Immigrating to the United States in 1916 at the age of 19, the reserved Dane studied art in Germany, England and France, spending time at the Sorbonne. His teachers urged him to explore light effects in painting and sculpture, but Wilfred refused. In an interview given in 1968, the year of his death, he asserted, “You cannot paint light convincingly because light moves. It’s part of the universal flux. And, therefore, motion is a necessary dimension.”
Working from this framework, Wilfred created increasingly complex contraptions to display his dynamic light art. He fashioned his first instrument by cutting holes in a cigar box and, after inserting an electric light bulb and colored glass, projected the original lumia onto a ceiling. From there, he only grew more ambitious. By the 1930s, his pieces resembled proto-televisions, screens set in polished wood. When turned on, they displayed the lilting “cadenza of color,” as one promotional poster described it, which became his life’s work.
Wilfred’s lumia represent an improvisation on larger 20th century art historical trends. They explore the same sense of motion which obsessed the Cubists.
“Contrary to how experimental painting and sculpture tried to represent the sense that things move in space and time on canvas or in static material, Wilfred actually created these movements,” said Maibritt Borgen GRD ’17, a doctoral candidate in the Department of History of Art at Yale. “He allowed us to see these movements on a screen.”
These iridescent shiftings seem to convey so much in their impossible and abstracted forms, yet their mode is patently different from the contemporaneous work of Abstract Expressionists like Mark Rothko and Jackson Pollock. While these artists sought to wholly imprint their work with their own handwriting through the paintbrush and other means, Wilfred intentionally obscured his role as artist. We do not relive or experience Wilfred’s own emotions when we see one of his compositions, Borgen noted. “It is,” she said, “the experience of larger, more abstract phenomena, sometimes extraterrestrial phenomena, sometimes natural phenomena.”

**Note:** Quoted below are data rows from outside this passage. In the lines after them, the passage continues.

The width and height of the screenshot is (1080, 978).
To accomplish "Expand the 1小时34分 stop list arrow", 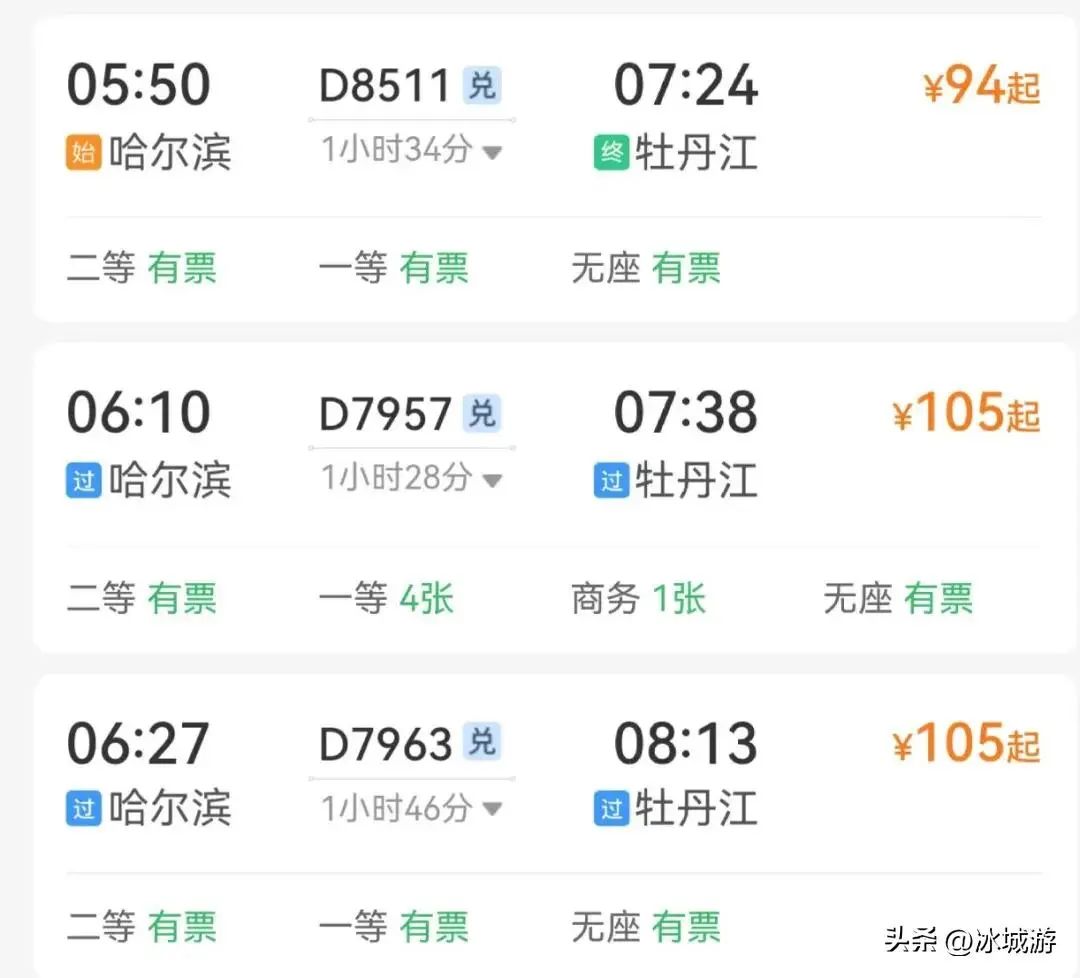I will coord(491,153).
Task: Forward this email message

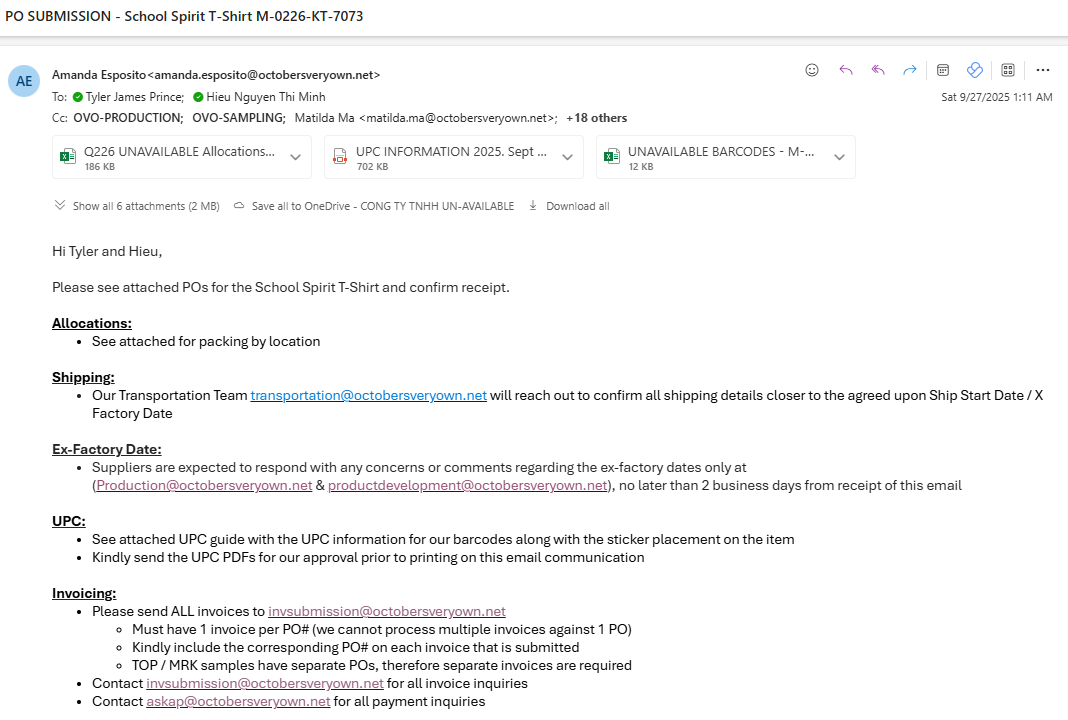Action: [x=910, y=70]
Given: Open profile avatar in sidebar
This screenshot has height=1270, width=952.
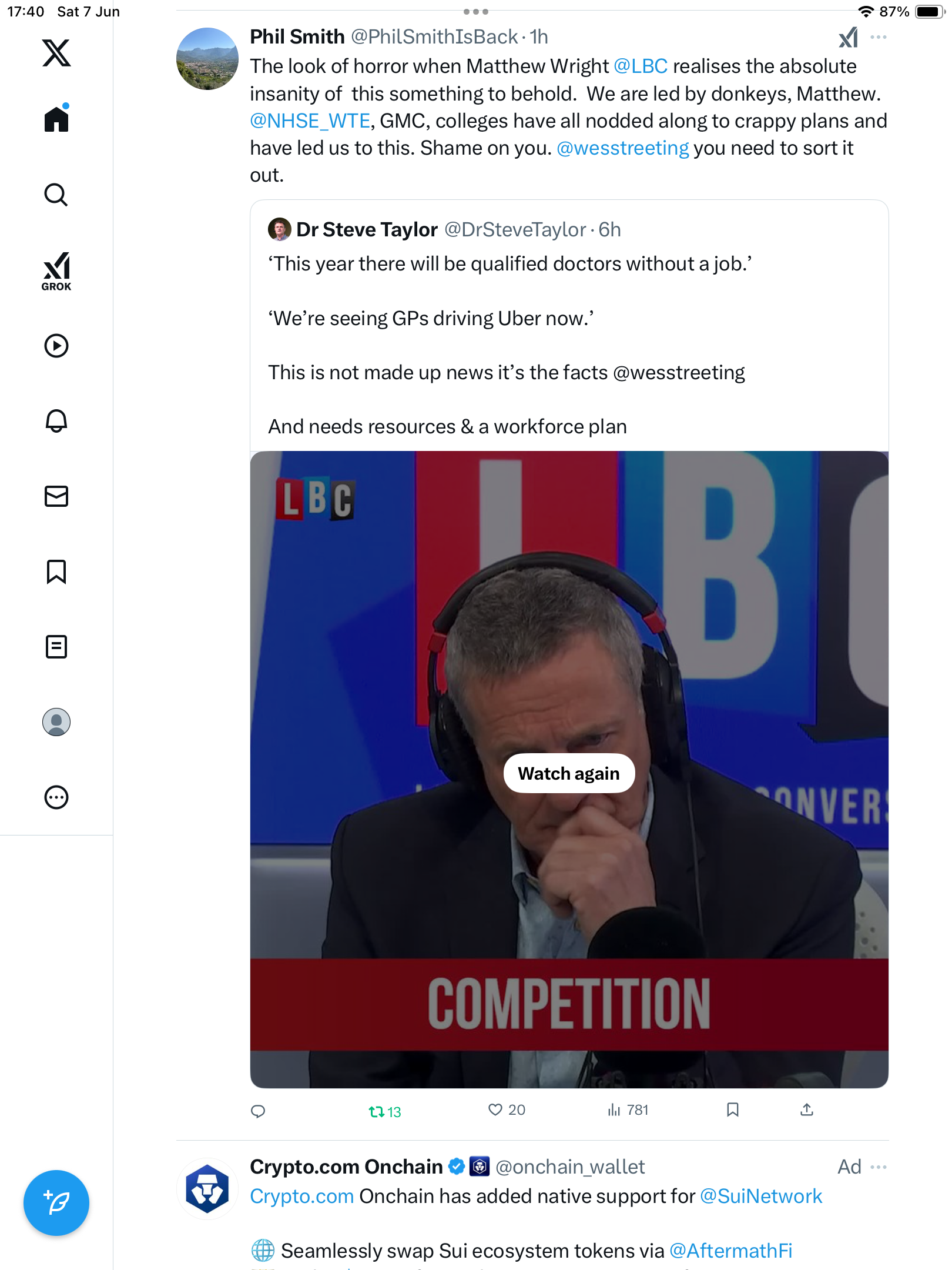Looking at the screenshot, I should click(x=56, y=722).
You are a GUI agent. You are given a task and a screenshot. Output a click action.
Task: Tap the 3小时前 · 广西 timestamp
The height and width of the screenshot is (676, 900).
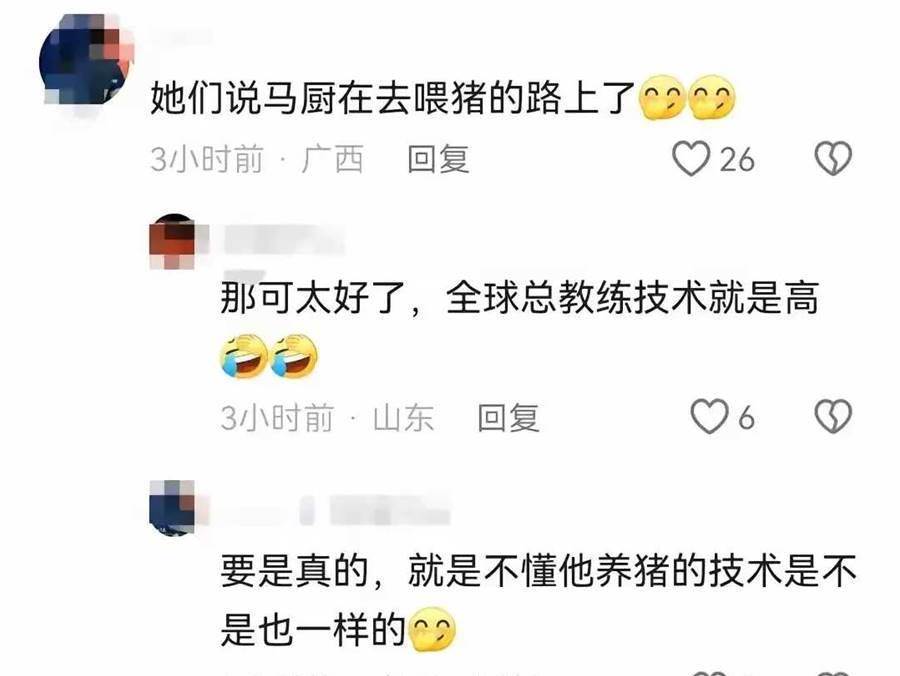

But the singularity of Wilfred’s work also proved its undoing. Museums were wary to take on such demanding pieces. Burdened by seemingly half a hundred whirring parts, their maintenance commands considerable institutional dedication. They also need specific conditions for display, such as dark lighting and a semi-private viewing area, to be appreciated in the manner Wilfred intended and, often, demanded. Because of this, Wilfred’s work disappeared from view in many museums across the nation, shuffled into storage and regarded as a curiosity. Its influence marked the development of light art in the second half of the 20th century, most notably that of James Turrell, but it mainly flickered on the art world’s periphery, waiting to ignite once more.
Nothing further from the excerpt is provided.